◆ Requirement
Output the full listing below exactly.

◆ Record set
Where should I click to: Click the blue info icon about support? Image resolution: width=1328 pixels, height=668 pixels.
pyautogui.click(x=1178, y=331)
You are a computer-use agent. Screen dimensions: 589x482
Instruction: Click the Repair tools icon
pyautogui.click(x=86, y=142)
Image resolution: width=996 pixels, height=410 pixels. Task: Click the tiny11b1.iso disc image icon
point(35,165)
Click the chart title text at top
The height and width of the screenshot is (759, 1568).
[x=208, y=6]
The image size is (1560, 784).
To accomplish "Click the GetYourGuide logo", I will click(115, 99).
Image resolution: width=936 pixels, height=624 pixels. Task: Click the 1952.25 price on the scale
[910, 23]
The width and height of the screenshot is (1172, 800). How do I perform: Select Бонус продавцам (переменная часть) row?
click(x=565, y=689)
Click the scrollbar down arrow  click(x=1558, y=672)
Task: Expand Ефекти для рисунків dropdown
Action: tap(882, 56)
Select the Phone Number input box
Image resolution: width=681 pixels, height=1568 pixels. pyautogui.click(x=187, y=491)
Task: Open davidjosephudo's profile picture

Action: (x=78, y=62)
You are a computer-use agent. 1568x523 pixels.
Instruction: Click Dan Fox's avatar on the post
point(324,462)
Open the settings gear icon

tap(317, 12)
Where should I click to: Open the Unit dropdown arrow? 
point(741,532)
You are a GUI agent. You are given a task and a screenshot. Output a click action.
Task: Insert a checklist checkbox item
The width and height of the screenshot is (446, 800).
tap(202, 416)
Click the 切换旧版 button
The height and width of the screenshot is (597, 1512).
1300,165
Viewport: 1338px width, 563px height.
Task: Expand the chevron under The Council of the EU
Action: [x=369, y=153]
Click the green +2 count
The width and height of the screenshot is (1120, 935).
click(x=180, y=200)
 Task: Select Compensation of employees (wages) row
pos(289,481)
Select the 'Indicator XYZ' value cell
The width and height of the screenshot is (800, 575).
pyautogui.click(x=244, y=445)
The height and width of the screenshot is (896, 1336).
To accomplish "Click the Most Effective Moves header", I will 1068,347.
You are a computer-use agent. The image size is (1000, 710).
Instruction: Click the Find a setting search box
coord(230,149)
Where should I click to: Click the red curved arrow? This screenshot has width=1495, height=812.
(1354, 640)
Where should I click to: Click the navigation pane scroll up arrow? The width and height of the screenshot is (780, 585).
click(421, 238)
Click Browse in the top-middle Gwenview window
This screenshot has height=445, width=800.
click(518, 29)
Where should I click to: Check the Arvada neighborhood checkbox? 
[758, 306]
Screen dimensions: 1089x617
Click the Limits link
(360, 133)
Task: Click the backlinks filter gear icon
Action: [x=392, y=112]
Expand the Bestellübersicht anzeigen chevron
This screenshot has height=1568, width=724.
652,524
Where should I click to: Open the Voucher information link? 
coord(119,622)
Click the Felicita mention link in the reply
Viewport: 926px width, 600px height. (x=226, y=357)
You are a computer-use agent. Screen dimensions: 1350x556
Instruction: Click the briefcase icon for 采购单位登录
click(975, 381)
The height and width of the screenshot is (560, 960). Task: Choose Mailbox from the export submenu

◆ Answer for this exercise
Where should I click to: Click the blue info icon about support? Image resolution: width=1328 pixels, height=668 pixels.
pyautogui.click(x=1178, y=331)
You are a computer-use agent. Screen dimensions: 589x482
Instruction: Click the Repair tools icon
pyautogui.click(x=86, y=142)
Image resolution: width=996 pixels, height=410 pixels. Task: Click the tiny11b1.iso disc image icon
point(35,165)
Click the chart title text at top
The height and width of the screenshot is (759, 1568).
[x=208, y=6]
The image size is (1560, 784).
To accomplish "Click the GetYourGuide logo", I will click(115, 99).
Image resolution: width=936 pixels, height=624 pixels. Task: Click the 1952.25 price on the scale
[910, 23]
The width and height of the screenshot is (1172, 800). How do I perform: Select Бонус продавцам (переменная часть) row?
click(x=565, y=689)
Click the scrollbar down arrow  click(x=1558, y=672)
Task: Expand Ефекти для рисунків dropdown
Action: tap(882, 56)
Select the Phone Number input box
Image resolution: width=681 pixels, height=1568 pixels. pyautogui.click(x=187, y=491)
Task: Open davidjosephudo's profile picture

Action: (x=78, y=62)
You are a computer-use agent. 1568x523 pixels.
Instruction: Click Dan Fox's avatar on the post
point(324,462)
Open the settings gear icon

tap(317, 12)
Where should I click to: Open the Unit dropdown arrow? 
point(741,532)
You are a GUI agent. You are given a task and a screenshot. Output a click action.
Task: Insert a checklist checkbox item
The width and height of the screenshot is (446, 800).
tap(202, 416)
Click the 切换旧版 button
The height and width of the screenshot is (597, 1512).
1300,165
Viewport: 1338px width, 563px height.
Task: Expand the chevron under The Council of the EU
Action: [x=369, y=153]
Click the green +2 count
The width and height of the screenshot is (1120, 935).
click(x=180, y=200)
 Task: Select Compensation of employees (wages) row
pos(289,481)
Select the 'Indicator XYZ' value cell
The width and height of the screenshot is (800, 575).
pyautogui.click(x=244, y=445)
The height and width of the screenshot is (896, 1336).
To accomplish "Click the Most Effective Moves header", I will 1068,347.
You are a computer-use agent. The image size is (1000, 710).
Instruction: Click the Find a setting search box
coord(230,149)
Where should I click to: Click the red curved arrow? This screenshot has width=1495, height=812.
(1354, 640)
Where should I click to: Click the navigation pane scroll up arrow? The width and height of the screenshot is (780, 585).
click(421, 238)
Click Browse in the top-middle Gwenview window
This screenshot has height=445, width=800.
click(518, 29)
Where should I click to: Check the Arvada neighborhood checkbox? 
[758, 306]
Screen dimensions: 1089x617
Click the Limits link
(360, 133)
Task: Click the backlinks filter gear icon
Action: [x=392, y=112]
Expand the Bestellübersicht anzeigen chevron
This screenshot has height=1568, width=724.
652,524
Where should I click to: Open the Voucher information link? 
coord(119,622)
Click the Felicita mention link in the reply
Viewport: 926px width, 600px height. (x=226, y=357)
You are a computer-use agent. Screen dimensions: 1350x556
Instruction: Click the briefcase icon for 采购单位登录
click(975, 381)
The height and width of the screenshot is (560, 960). Task: Choose Mailbox from the export submenu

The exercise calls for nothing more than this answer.